Dans une ferme près du Greifensee, Maya Cajöri, une psychologue pour enfants de 64 ans, a difficilement refermé la porte du dortoir. Les jumeaux de 18 mois dorment, tandis que les deux autres, âgés de sept ans, viennent de rentrer de l’école et peuvent utiliser leurs iPads pendant une demi-heure. Maya prend une grande respiration, fatiguée par une matinée riche en émotions.
Une réalité souvent ignorée
Une étude récente du Berner Generationenhauses révèle que deux tiers des grands-parents en Suisse considèrent la garde d’enfants comme une opportunité précieuse pour renforcer les liens familiaux. Près de 25 % d’entre eux souhaitent éviter les garderies externes. Cependant, des statistiques plus frappantes montrent que 42 % des grands-parents aident leurs enfants afin qu’ils puissent travailler, et 11 % le font parce que les parents ne peuvent pas se permettre d’autres solutions de garde.

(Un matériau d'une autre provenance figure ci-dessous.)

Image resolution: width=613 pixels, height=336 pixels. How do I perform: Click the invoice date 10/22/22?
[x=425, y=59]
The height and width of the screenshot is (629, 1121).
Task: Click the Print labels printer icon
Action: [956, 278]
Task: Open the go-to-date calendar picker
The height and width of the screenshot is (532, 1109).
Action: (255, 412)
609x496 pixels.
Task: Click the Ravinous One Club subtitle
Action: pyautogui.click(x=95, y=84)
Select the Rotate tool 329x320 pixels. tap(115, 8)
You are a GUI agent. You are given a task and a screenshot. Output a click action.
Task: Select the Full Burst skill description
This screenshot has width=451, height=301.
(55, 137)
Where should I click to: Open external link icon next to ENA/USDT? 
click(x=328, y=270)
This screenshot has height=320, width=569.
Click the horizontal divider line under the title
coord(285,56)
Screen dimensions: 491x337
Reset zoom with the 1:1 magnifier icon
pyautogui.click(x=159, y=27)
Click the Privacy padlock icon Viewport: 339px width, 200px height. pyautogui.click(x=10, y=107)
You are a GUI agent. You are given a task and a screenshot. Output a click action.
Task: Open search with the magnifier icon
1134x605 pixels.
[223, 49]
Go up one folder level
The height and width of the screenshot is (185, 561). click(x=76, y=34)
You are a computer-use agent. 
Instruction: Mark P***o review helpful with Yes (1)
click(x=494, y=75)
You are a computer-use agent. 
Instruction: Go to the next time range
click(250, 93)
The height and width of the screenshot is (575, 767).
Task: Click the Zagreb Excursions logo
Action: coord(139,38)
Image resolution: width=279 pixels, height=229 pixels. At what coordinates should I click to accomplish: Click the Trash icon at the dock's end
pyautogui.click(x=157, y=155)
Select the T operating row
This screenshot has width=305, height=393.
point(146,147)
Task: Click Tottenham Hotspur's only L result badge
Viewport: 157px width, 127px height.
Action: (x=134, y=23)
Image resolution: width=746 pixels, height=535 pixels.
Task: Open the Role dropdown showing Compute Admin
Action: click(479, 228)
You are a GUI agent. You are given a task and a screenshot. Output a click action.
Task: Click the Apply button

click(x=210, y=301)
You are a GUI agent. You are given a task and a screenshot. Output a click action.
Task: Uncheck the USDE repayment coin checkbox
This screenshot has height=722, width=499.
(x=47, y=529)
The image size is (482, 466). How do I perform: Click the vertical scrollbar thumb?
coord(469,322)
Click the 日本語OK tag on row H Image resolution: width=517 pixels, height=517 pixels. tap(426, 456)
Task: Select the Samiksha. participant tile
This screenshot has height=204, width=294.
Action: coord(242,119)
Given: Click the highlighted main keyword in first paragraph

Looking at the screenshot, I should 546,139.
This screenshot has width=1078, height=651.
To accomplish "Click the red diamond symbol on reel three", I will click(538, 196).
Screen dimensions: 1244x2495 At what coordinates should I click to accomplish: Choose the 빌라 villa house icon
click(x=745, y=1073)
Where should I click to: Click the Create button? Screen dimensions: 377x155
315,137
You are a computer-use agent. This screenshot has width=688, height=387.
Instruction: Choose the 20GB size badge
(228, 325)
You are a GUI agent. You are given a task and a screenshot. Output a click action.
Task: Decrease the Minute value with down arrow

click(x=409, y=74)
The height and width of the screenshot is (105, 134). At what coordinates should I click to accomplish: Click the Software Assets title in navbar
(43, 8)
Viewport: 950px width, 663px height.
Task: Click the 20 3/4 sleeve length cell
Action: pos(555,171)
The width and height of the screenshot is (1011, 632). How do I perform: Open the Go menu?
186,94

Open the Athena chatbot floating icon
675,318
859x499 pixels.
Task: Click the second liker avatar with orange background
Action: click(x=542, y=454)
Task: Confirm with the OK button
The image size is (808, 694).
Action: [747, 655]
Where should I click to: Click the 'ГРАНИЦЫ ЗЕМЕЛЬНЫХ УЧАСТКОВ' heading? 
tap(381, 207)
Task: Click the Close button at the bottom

La contribution des grands-parents constitue une base invisible de l’économie suisse. Sans leur aide, de nombreuses familles seraient incapables d’élever des enfants, entraînant une pénurie de travailleurs sur le marché. De plus, leur travail non rémunéré freine le développement d’une garde d’enfants subventionnée par l’État, car beaucoup de familles parviennent à se débrouiller ainsi.
La question de l’égalité des chances
Il existe une inégalité croissante entre les familles qui bénéficient de l’aide des grands-parents et celles qui doivent payer pour la garde d’enfants. Un père dont les parents vivent en Norvège remarque : «La plus grande disparité sociale est entre les parents ayant des grands-parents à proximité et ceux qui doivent tout financer eux-mêmes.»
Bien que les grands-mères suisses apprécient la relation intime qu’elles entretiennent avec leurs petits-enfants, elle ne peuvent pas envisager qu’une personne étrangère, même bien formée, puisse remplacer cette proximité.
Les défis de la garde d’enfants
Une recherche de 2021 révèle qu’un tiers des enfants suisses sont gardés chaque semaine par leurs grands-parents ou des voisins, plaçant ainsi la Suisse parmi les leaders européens en matière de garde informelle. Contrairement aux crèches, dont le coût peut s’élever à plusieurs milliers d’euros par mois, la garde par les grands-parents est généralement gratuite.
«Je n’aurais jamais l’idée de demander de l’argent à mes deux fils», affirme Maya Cajöri. La plupart des grands-mères interrogées refusent d’être rémunérées pour leur aide, bien qu’elles se montrent ouvertes à des solutions comme des crédits d’impôt ou des augmentations de retraite qui ne pèsent pas sur leurs enfants.
Vers une nouvelle phase de vie
Maya, qui garde également son petit-fils de deux ans chaque mardi, prévoit de réduire son engagement à partir de janvier 2025, se concentrant sur une aide ponctuelle plutôt que régulière. Elle et son mari Christoph souhaitent retrouver du temps pour eux-mêmes, tout en restant disponibles pour leurs petits-enfants lorsque nécessaire.
Dans une ère où de plus en plus de femmes choisissent d’avoir des enfants plus tard, la question de la disponibilité des grands-parents se pose de manière cruciale. L’étude du Berner Generationenhauses montre que 57 % des grands-parents de 56 à 65 ans voient leurs petits-enfants chaque semaine, alors que ce chiffre tombe à 26 % chez les plus de 75 ans.
Une dépendance économique et affective
La charge des grands-parents dans l’économie familiale est immense, mais elle est souvent sous-évaluée. Les grands-mères comme Maya et Maria, qui consacrent leur temps à leurs petits-enfants, ressentent une pression considérable, mais également une immense satisfaction. Elles sont conscientes de l’impact de leur aide, tant sur le bien-être de leurs familles que sur l’économie suisse.
«Je suis très heureuse de cette période intense avec mes petits-enfants», confie Maya. «Mais pour être honnête, je suis aussi contente que cela devienne bientôt un peu moins fréquent.»